Ana Paula Campos

16/11/2020
 
Prendam suas cabritas que meu bode está solto
 
 
Nem sei dizer quantas vezes ouvi essa frase ao longo da minha vida. O pior é que vinha justamente de outras mulheres que, a partir daí, tentavam justificar as atitudes dos seus filhos. Bom, não tenho filhos, mas sou a mãe da cabrita que querem que eu prenda. 
 
Penso que a coluna de hoje se destina, principalmente, às mães de meninos. Compreendo que machismo e heteropatriarcado são questões estruturais, e é muito difícil não reproduzirmos ou endossarmos posturas que colaboram para a manutenção do status quo, mas façamos um esforço para repensarmos tudo isso. Grande parte das crianças deste país é educada por mães e educadoras, afinal a função de cuidar sempre foi delegada historicamente às mulheres. Assim, somos nós que fornecemos a munição que será usada contra nós mesmas em um futuro próximo.
 
Quando panelinhas e bebês são as escolhas para presentear apenas meninas, estamos informando que a tarefa de cuidar da casa e educar os filhes é essencialmente feminina. Muitas mães privam seus filhos de aprenderem a cozinhar e cuidar do lar e quando estes se casam, elas esperam que suas esposas assumam tal responsabilidade. Mais que donas de casa e mães, meninas têm sido educadas para serem pajens de seus maridos. “Amor, você viu minha cueca?” Cozinhar, lavar, passar são obrigações nossas, e ao final da noite, ainda devemos estar belas, depiladas e disponíveis para a relação sexual ou, do contrário, “nossos maridos vão nos trocar por outra”.
 
Meninos crescem sem saber lidar com suas emoções, sem poder chorar, sem o direito de demonstrar medo e, quando adultos, tornam-se homens que ao enfrentarem o primeiro conflito, desmoronam ou partem para a violência. Isso sem falar dos meninos que enfrentam os conflitos de identidade de gênero na infância ou adolescência e em casa são lidos como pervertidos ou pecadores pelos olhos da família, sofrendo em silêncio.
 
Nós mulheres não somos suas parceiras. Somos propriedade privada. Aliás, se você está pensando em não ter mais filhos, é ele quem assina os papéis e dá a palavra final.  

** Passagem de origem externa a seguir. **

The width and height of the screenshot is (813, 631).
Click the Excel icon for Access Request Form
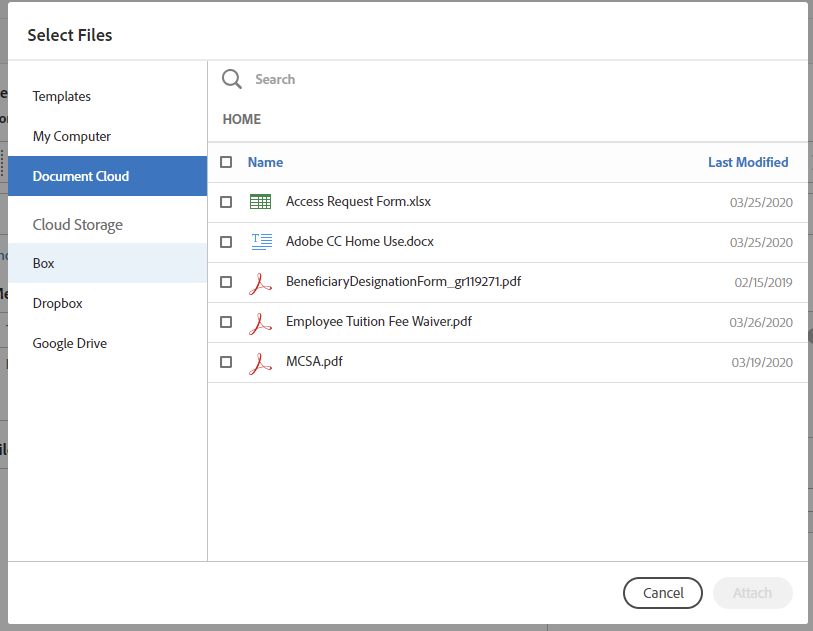[x=260, y=202]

Quantas de nós passamos a vida diminuindo quem somos para caber no mundinho de alguém? Quantas de nós buscamos um ombro amigo e choramos após o fim da milésima tentativa de relacionamento fracassado acreditando que éramos “pessoas difíceis de lidar”? 
 
Quando um homem diz que odeia feministas, não é sobre os movimentos que ele está falando. Sem sombra de dúvidas, quem diz isso nem leu nada sobre o assunto. Todo o ódio advém do fato de eles já perceberem que feministas não cabem nos moldes limitantes que a sociedade tenta nos impor. Nossa luta nunca foi para disputar espaços com homens. Tão pouco odiamos homens. Estamos exigindo o direito de coexistir com segurança.  Exigimos o pleno direito ao nosso corpo. Queremos respeito e igualdade de direitos.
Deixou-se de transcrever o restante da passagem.